**TRECHO PARA LEITURA:**
((
O cadáver de Marielle Franco é um campo de batalha no imaginário do presidente eleito e seu secto de bolsonaristas em guerra contra o fantasma do comunismo, ameaça que nunca passou perto do Brasil recente, mas que moveu seus moinhos eleitorais. Quem hoje trabalha em cargos comissionados no governo, mas em suas redes sociais tiver postado #MarielleVive, está fora.

Diferente de #EleNão ou #ForaTemer —hashtags que também conduzem à degola— #MarielleVive não é uma pura expressão ideológica. No dia da morte da vereadora do PSOL pelo Rio, essa hashtag foi capaz de unir os ultrapolarizados campos da rede social, numa demonstração de que, apesar de toda a disputa e toxidade das redes, os brasileiros ainda são capazes de se comover, juntos, diante da brutalidade de um assassinato a sangue frio.

Naquele momento, a administradora Desire Queiroz, depois integrante da equipe de transição do governo, também manifestou sua consternação diante do crime. “Discordo de todas as posições de Marielle Franco, mas jamais vou defender a morte de alguém”, disse ela, justificando a postagem, quando confrontada, hoje, com a possibilidade de perder o cargo de secretária nacional de Juventude no governo. “Sempre fui de direita e conservadora. Minhas pautas são a redução da maioridade penal, sou contra o aborto”, disse para a repórter Andrea Sadi, da GloboNews, antes de concluir: “O que eu disse é que a morte de qualquer um me comove”.
))
Entradas do conjunto de dados:
((
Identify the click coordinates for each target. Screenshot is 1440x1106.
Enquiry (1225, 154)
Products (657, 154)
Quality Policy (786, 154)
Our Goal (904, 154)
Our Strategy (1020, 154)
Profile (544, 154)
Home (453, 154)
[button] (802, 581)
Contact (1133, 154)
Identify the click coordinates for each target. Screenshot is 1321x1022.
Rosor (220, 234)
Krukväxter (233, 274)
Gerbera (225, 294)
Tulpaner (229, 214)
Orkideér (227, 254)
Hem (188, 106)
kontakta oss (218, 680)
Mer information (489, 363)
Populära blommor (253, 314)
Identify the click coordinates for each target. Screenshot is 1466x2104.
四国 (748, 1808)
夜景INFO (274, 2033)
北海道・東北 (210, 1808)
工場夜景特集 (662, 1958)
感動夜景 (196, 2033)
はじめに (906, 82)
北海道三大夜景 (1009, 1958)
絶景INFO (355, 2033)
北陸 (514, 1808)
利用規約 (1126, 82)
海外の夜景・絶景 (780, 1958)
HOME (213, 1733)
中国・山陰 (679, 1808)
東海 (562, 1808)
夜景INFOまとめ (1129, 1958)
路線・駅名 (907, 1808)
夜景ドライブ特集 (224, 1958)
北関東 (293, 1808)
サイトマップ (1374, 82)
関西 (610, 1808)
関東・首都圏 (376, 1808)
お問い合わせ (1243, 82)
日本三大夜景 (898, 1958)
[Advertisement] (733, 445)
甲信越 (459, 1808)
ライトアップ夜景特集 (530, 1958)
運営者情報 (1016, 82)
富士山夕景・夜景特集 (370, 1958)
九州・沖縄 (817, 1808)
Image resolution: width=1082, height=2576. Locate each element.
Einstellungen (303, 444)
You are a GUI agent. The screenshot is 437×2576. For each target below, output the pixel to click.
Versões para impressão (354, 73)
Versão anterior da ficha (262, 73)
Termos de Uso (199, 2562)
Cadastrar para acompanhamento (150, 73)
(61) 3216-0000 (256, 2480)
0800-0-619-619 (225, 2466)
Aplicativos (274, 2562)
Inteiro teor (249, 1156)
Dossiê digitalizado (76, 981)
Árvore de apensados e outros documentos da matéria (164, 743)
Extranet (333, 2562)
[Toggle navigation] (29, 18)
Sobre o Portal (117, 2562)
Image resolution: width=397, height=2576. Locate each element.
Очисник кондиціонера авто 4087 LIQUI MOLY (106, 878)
))
**TAREFAS PROPOSTAS:**
1: Reescreva o trecho do texto sobre a hashtag #MarielleVive que vai de "O cadáver de" até "a sangue frio.", trocando "vereadora" por "parlamentar".
2: Dê continuidade ao texto sobre a hashtag #MarielleVive a partir do ponto em que ele termina.

**RESPOSTAS POR TAREFA:**
1:
O cadáver de Marielle Franco é um campo de batalha no imaginário do presidente eleito e seu secto de bolsonaristas em guerra contra o fantasma do comunismo, ameaça que nunca passou perto do Brasil recente, mas que moveu seus moinhos eleitorais. Quem hoje trabalha em cargos comissionados no governo, mas em suas redes sociais tiver postado #MarielleVive, está fora.

Diferente de #EleNão ou #ForaTemer —hashtags que também conduzem à degola— #MarielleVive não é uma pura expressão ideológica. No dia da morte da parlamentar do PSOL pelo Rio, essa hashtag foi capaz de unir os ultrapolarizados campos da rede social, numa demonstração de que, apesar de toda a disputa e toxidade das redes, os brasileiros ainda são capazes de se comover, juntos, diante da brutalidade de um assassinato a sangue frio.

2:
Mas esse sentimento humano a família Bolsonaro desconhece. Supostamente cristãos, o clã nunca emitiu uma só palavra a respeito —seja de conforto aos familiares, ou de cobrança por justiça. Até mesmo o hoje senador Flávio Bolsonaro (PSL-RJ), com quem Marielle conviveu por dez anos na Assembleia do Rio, ficou calado. E esse silêncio ensurdecedor pode e deve ser resumido em uma única palavra: cúmplice.

A ideologia bolsonarista de combate ao “vermelho” é tão cega que não enxerga os nove tiros disparados contra a vereadora eleita. Até na hora da morte, eles têm lado, ideologia. O direito à vida só é respeitado se for a vida de direita. Destituída de sua vida e morte brutal, Marielle aparece apenas como mais um símbolo esquerdista que deve ser combatido, silenciado, novamente morto. Como no ato de rasgar a placa com seu nome, na maior ação de marketing macabro de que se tem notícia, protagonizada por dois então candidatos a deputado pelo PSL, e, depois, pelo governador eleito do Rio de Janeiro. Eles não apenas querem que ela morra de novo e de novo como são capazes de fazer do seu cadáver um campo de batalha eleitoral.

Marielle é também mais um corpo negro que caiu, junto aos 63 mil homicídios no Brasil em 2017, junto aos 92 policiais militares que tombaram no Rio de Janeiro em 2018 por fazerem parte da polícia que mais mata e mais morre do país. Sua vida não é e nem será mais importante do que a de ninguém. Mas na hashtag #MarielleVive há um grito em defesa da democracia, na medida em que o assassinato de um parlamentar, seja ele ou ela quem for, é um crime contra a República brasileira. A nossa bandeira, que jamais será vermelha, como repete ad nauseam o sr. Jair, já tem as marcas do sangue de Marielle Franco.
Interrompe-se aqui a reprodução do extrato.